Some children can have inflammation of blood vessels called vasculitis and can present with prolonged fever with weight loss, body aches, altered sensorium or shock-like state, or just with urinary complaints of blood in urine with skin rash. For example, children with Kawasaki disease can present with fever, redness of eyes and mouth, rash all over the body, and swelling of hands and feet.
Another group of children belonging to autoinflammatory syndrome can have recurrent episodes of fever with rash, joint pains, persistent loose stools, sore throat, chest, and abdominal pain. However, in between these episodes, the child remains healthy with normal growth and development.
Broad knowledge about the various types of pediatric rheumatic diseases is essential to recognise the disease pattern and offer the child early diagnosis and the best possible treatment, thus ensuring the most optimal outcome.
In the current covid pandemic, though children have asymptomatic to mild illness, a surge in postcovid 19 autoimmune and autoinflammatory complications has been observed in children, such as MIS-C (Multisystem Inflammatory Syndrome-Covid related) and chilblain skin lesions. MIS-C usually mimics Kawasaki disease or presents just as prolonged fever. In recent times, another entity identified post covid illness is steroid-induced avascular necrosis (AVN) of bones, especially hips and knees. Since kids with MIS-C and severe covid illness require a high dose of steroids as the primary therapy, they make them prone to AVN. These children can be managed by a team of paediatric rheumatologists and orthopaedicians. Most of these kids respond well to medical therapy, and some may require surgical intervention depending upon the severity.
Tips and care for autoimmune diseases:
Most of these diseases have no known cause. But, kids must be fully vaccinated against various diseases as sometimes, autoimmune diseases get triggered by infection.
A healthy, nutritious diet and hygiene maintenance play a crucial role in preventing various infections and autoimmune diseases such as enthesitis-related arthritis and inflammatory bowel disease-associated arthritis.
Kids with juvenile idiopathic arthritis should avoid prolonged inactivity as it aggravates arthritis and should be enrolled in regular physiotherapy exercises for the range of movement of various joints.
Children with connective tissue diseases such as systemic lupus erythematosus and juvenile dermatomyositis should use sun-protective measures, e.g., sunblock creams on exposed parts with at least 30 SPF.
Children with Raynaud’s phenomenon (the fingers, toes, ears, and tip of the nose get numb, blue and icy on exposure to cold temperatures or stress) should keep their extremities warm by wearing gloves and socks in the winter season specifically.

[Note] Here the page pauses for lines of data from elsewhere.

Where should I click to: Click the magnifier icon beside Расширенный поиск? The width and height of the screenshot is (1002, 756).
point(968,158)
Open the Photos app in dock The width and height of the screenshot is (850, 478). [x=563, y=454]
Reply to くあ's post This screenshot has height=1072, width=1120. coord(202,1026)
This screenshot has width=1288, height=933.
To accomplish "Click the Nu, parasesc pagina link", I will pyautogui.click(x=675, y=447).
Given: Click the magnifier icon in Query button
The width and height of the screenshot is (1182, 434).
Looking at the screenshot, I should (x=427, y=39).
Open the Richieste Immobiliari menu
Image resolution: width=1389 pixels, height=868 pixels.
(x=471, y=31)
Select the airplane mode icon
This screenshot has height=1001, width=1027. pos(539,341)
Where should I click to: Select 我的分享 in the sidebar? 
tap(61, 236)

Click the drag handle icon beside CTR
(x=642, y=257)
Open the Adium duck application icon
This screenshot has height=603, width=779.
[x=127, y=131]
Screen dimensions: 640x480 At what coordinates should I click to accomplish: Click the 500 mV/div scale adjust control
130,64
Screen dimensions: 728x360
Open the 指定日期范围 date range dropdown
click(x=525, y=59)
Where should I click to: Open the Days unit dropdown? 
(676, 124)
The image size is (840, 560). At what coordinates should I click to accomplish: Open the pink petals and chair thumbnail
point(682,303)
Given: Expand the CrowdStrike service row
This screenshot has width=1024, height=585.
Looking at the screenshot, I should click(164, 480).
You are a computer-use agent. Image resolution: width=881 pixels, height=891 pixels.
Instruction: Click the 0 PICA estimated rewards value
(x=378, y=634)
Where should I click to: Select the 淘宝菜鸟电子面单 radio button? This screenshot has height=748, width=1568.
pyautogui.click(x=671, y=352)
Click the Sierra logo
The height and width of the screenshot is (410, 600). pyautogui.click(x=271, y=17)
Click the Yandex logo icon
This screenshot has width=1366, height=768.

Any child with prolonged fever for more than a month or so not responding to antibiotics with no detection of infection should consult a pediatric rheumatologist as in such a situation, rheumatic diseases constitute the second most common cause after infections.
Any child who has been detected with a type of uveitis called chronic (initially asymptomatic) anterior uveitis (inflammation of the middle layer of the eye called uvea) should consult a paediatric rheumatologist as idiopathic (unknown cause) uveitis or uveitis associated with juvenile idiopathic arthritis form the most common types, which are autoimmune in nature.
(The writer is Paediatric Rheumatologist, Senior Consultant, Madhukar Rainbow Hospital.)